Through integration of published epigenomic data (Okae et al. 2018), we further annotated the enhancers for human TSC (hTSC), syncytiotrophoblast (STB), and extravillous trophoblast (EVT) cells, which show substantial differences among these cell types (Supplemental Fig. S7). MER41 elements are enriched in the enhancers for all three trophoblast cell types (Fig. 1C). Hundreds of MER41-enhancers are specifically activated in one or two trophoblast cell types (Fig. 1D,E; Supplemental Table S2), and their chromatin state correlates with the transcription of at least some adjacent genes, such as FBN2 and C1QTNF6 (Fig. 1F; Supplemental Fig. S8). Together, these results confirm the tissue-specific activation of MER41-enhancers in human placenta and indicate their potential regulatory effects on some adjacent genes.

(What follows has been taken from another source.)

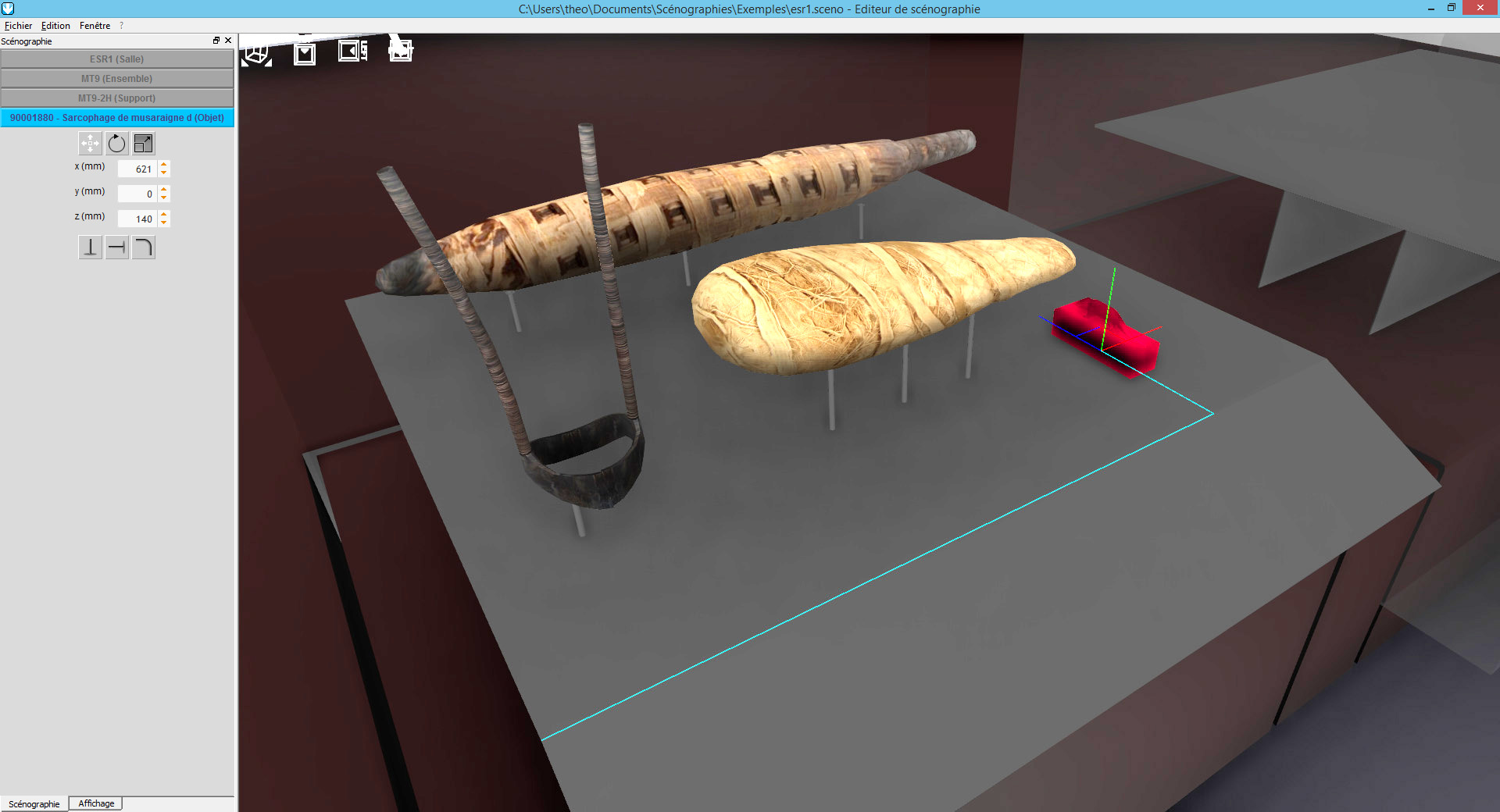Increase the z (mm) value with up arrow
Screen dimensions: 1500x812
tap(164, 215)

Identification of GATA2/3 and MSX2 as putative regulators of MER41-enhancers in human TSCs

To screen for candidate TFs that bind MER41-enhancers, we first determined the motif composition of MER41B consensus sequence and one representative MER41-enhancer adjacent to FBN2. Apart from several TFs (i.e., STAT1, IRF1, SRF) already known to bind MER41 elements (Chuong et al. 2016; Sun et al. 2021), the binding motifs for dozens of other TFs are predicted (Fig. 2A,B). Four of them, including GATA2/3, MSX2, and GRHL2, have placenta-enriched expression (Fig. 2C; Supplemental Fig. S9), and comparison among different trophoblast cell types showed that GATA3 and MSX2 have relatively high expression in TSC whereas GATA2 and GRHL2 have relatively high expression in STB (Supplemental Fig. S10). Particularly, GATA2/3 are key pioneer TFs for human and mouse TSC specification (Home et al. 2017; Krendl et al. 2017; Paul et al. 2017), and MSX2 is essential in restraining STB gene expression in human TSCs (Hornbachner et al. 2021). Even though GRHL2 has not been analyzed in human placenta, it is known to regulate trophoblast branching morphogenesis in mice (Walentin et al. 2015). Inspection of other subfamilies, including MER41A/C/D, also gave similar results (Supplemental Fig. S11), and direct comparison of the MER41-enhancers to MER41 elements lacking the H3K27ac mark showed significant enrichment of the motif for GATA3 (Supplemental Fig. S12), but not MSX2, which demonstrates a role in transcriptional repression (Hornbachner et al. 2021). Of note, the motif of GRHL2 is enriched in MER41-enhancers 1.6-fold, yet the P-value is insignificant (P = 0.135; Supplemental Fig. S12). Together, motif prediction and transcriptomic analysis uncovered GATA2/3, MSX2, and GRHL2 as candidate trophoblast TFs that bind MER41-enhancers in human placenta.

Figure 2.

Figure 2.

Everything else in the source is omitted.